On Mendiburo et al., 2011 in Science

     Centromeres are the chromatin regions that are specialized to carry out the chromosome segregation during cell division. Because the spindle attachment sites are stable and inherited, initial analyses suggested that centromeres were sequence specific and the centromere formation is dictated by DNA sequence alone.  However, in very rare occasions centromeres can leave this stable spot and move to a new chromosomal site. These "neocentromeres" are as valid as natural centromeres and segregate the chromosomes with high fidelity.  This finding implies that the source of the specificity and the heritability of the centromeres might not be genetic but rather epigenetic.
A clue comes from the finding that specialized histone H3, called centromere protein A (CENP-A), is incorporated to the nucleosomes at centromeric loci. Mendiburo et al, hypothesized that this special histone could mark the centromeres on the chromosome. (Mendiburo et al., 2012) To test this they fused  CENP-A to bacterial LacI protein and engineered a LacO site  (which binds to the LacI) in their cell culture model. Surprisingly CENP-A was localized to the LacO and was incorporated to the local nucleosomes and recruited even the endogenous CENP-A to the new site.  This neocentromere was inherited and associated with spindle assembly normally. Although adding a second centromere causes mitotic failure and cell death, they also show that plasmids engineered like this can act as artificial chromosomes.
This brings up the idea that recombinant DNA transfected to eukaryotic cultured cells can be made heritable and stable without the need for heavy antibiotic selection and genome integration. Antibiotic selection is very strong and kills all the cells without the plasmid and the cells which looses the plasmid and only genome integrated copies remain.
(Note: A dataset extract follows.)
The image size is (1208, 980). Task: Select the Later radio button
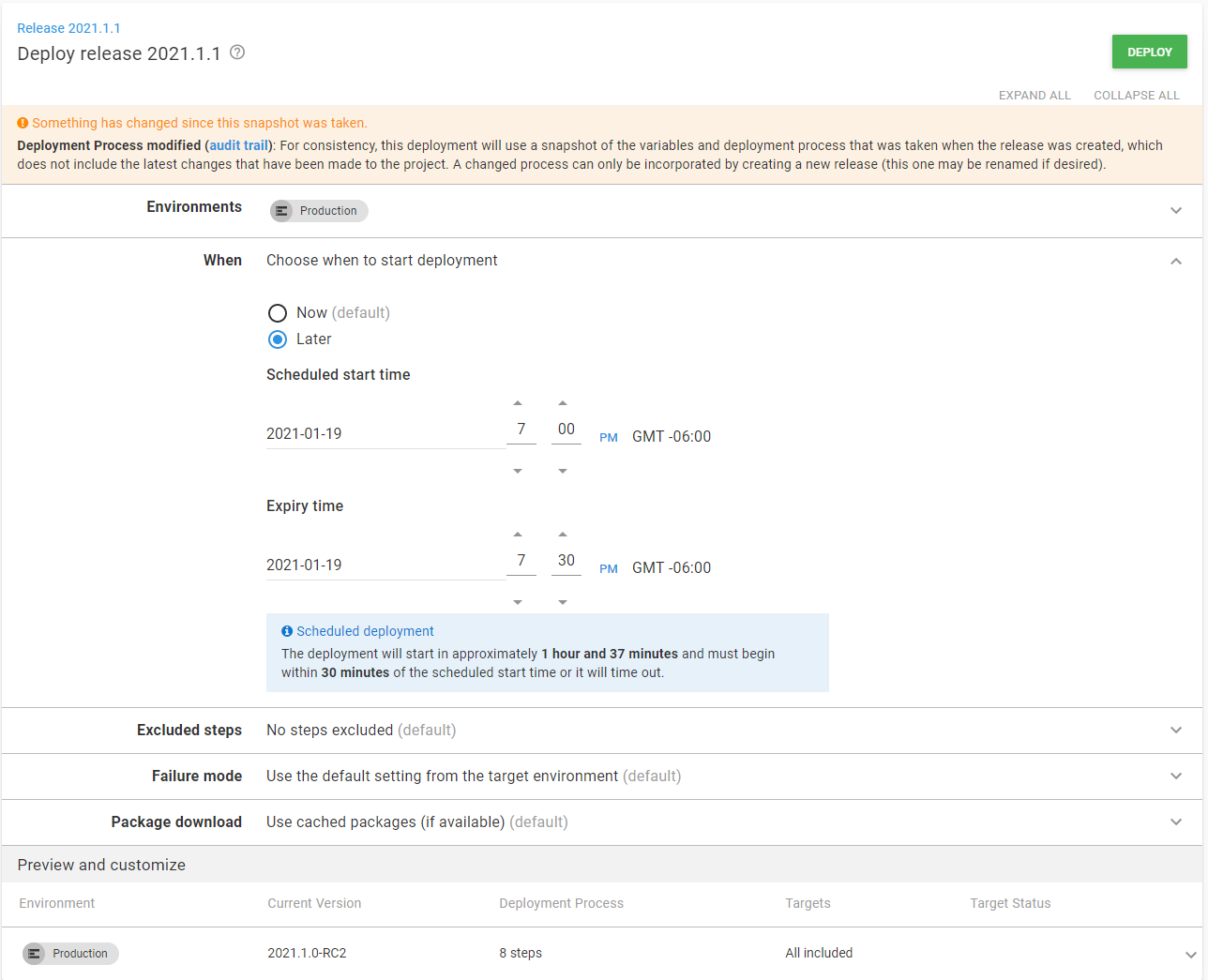pos(278,339)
Some cells are fragile and do not survive this process. Another disadvantage is that genome integration is random and might cause aberrations if the integration site is vital. This is especially important in the case of gene therapy because genome integration could cause additional defects while mending the disease.

María José Mendiburo, 

Jan Padeken, Stefanie Fülöp,Aloys Schepers and Patrick HeunDrosophila CENH3 Is Sufficient for Centromere FormationScience 4 November 2011: 334 (6056), 686-690. [DOI:10.1126/science.1206880]

Long Non-Coding RNAs

On Ørom and Shiekhattar, 2011 in Curr Opin Genet Dev

Approximately 1.5 % of our genome is transcribed to protein-coding mRNA.  The existence of noncoding RNAs such as ribosomal and transfer RNAs as well as small nucleolar RNAs has been known for a long while now. More recently the RNA interference machinery and the associated microRNAs have been associated with important functions.  Now thanks to next-gen sequencing, it is becoming clear that remainder of the genome is not all junk but could code for long noncoding RNAs (long ncRNA or lncRNA).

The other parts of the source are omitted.